I also did some more scribing last night. This panel lines look like crap in the pics, yet not quite so bad when you're about three feet back. Regardless, I'm going to try using a pen to draw panel lines onto some .010" Evergreen sheet stock, then as carefully as I can, trace down over them, use some Dymo tape to scribe the basic lines, then use an angle-sided file to deepen them a bit. This is what I did for the _Pegasus_ side arm sections that I did to give them a bit more even depth. Not perfect, tho I have no clue what else I could do beyond maybe trying the Aztec Dummy generic hull plating templates, but using the "inserts" as raised hull plating. 

Anyhow, tonight being Halloween, I don't anticipate getting anything done.


----------



## Griffworks (Jun 24, 2002)

First, the new - and temporary - Beauty Shot! 





Not a lot of work done since last week. Highlights are: 

* _I bought an Opti-Visor!_ Heck yeah! Now I can see what the frak I'm doing without major eyestrain! I just have to deal with some initial motion-sickness feelings the first couple of minutes that I used it
* puttied and re-scribed the armor plates on the Gator Head
* puttied a couple of outstanding seam lines
* added some cut-to-eyeball length .010" sheet stock to use as AA guns along the flight pods and side-spine area
* test fitted Pegasus guns - decided I liked how they look, so will be adding them as an upgrade after _Pacifica_ joined the Shadow Fleet
* added some of the smaller Pegasus Gun Platforms that *Aptivaboy* made and are for-sale on Shapeways.com 


   


Hope to get more done tomorrow and Thursday. I plan to cut a new large sheet stock "armor plate" for the side of the port head, then re-scribe that one. I also plan to add a couple of plates to each of the flight pods and a couple of small plates to a couple of spots along the ventral ribbing. I'm considering adding quite a few more AA "emplacements" along the ventral and dorsal hull ribbing areas. I _had_ intended to add a couple of Aptivaboy's Box Missile Launchers, but have decided to forego those in place of just having AA guns, as the design originally called for. I still want to add a second antenna to the nose area, opposite the currently existing antenna using sheet stock for the base to mimic the one on the starboard side as best I can. 
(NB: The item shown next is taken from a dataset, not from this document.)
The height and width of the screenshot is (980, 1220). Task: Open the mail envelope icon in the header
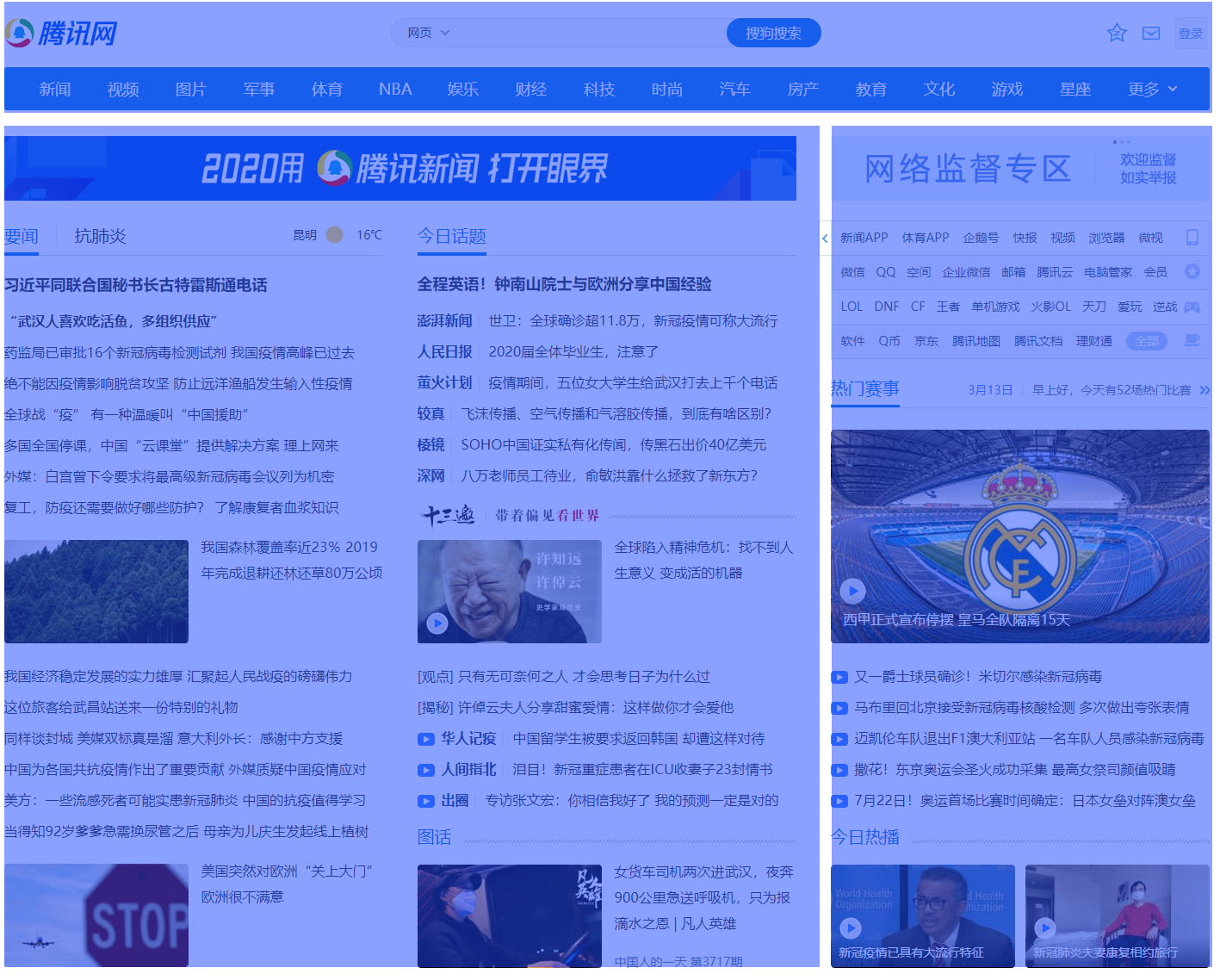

I also plan to putty up the flight deck "plate", then primer it. Once that's cured, I want to hit it with it's base coat, let it fully cure, then put in the standard _Galactica_ landing bay decal sheet. I'll then cover the _Galactica_ registry, after some fashion or another, and add the registry number for _Pacifica_ - BS-33. 

One other thing I'm trying to decide if I want to do or not is to add an interior to the flight pods. Basically, give it some fairly solid walls. I decided to not use the PGMS PE landing bay inserts for this kit, as they just don't look right to me. I'll likely keep it simple. Or I won't add anything at all. 

.


----------



## Griffworks (Jun 24, 2002)

I'm not at all happy with how my scribing is going. I'm using the Dymo tape and very carefully scribing a line. That's not the problem, tho, as I'm gettin' nice, wide lines. 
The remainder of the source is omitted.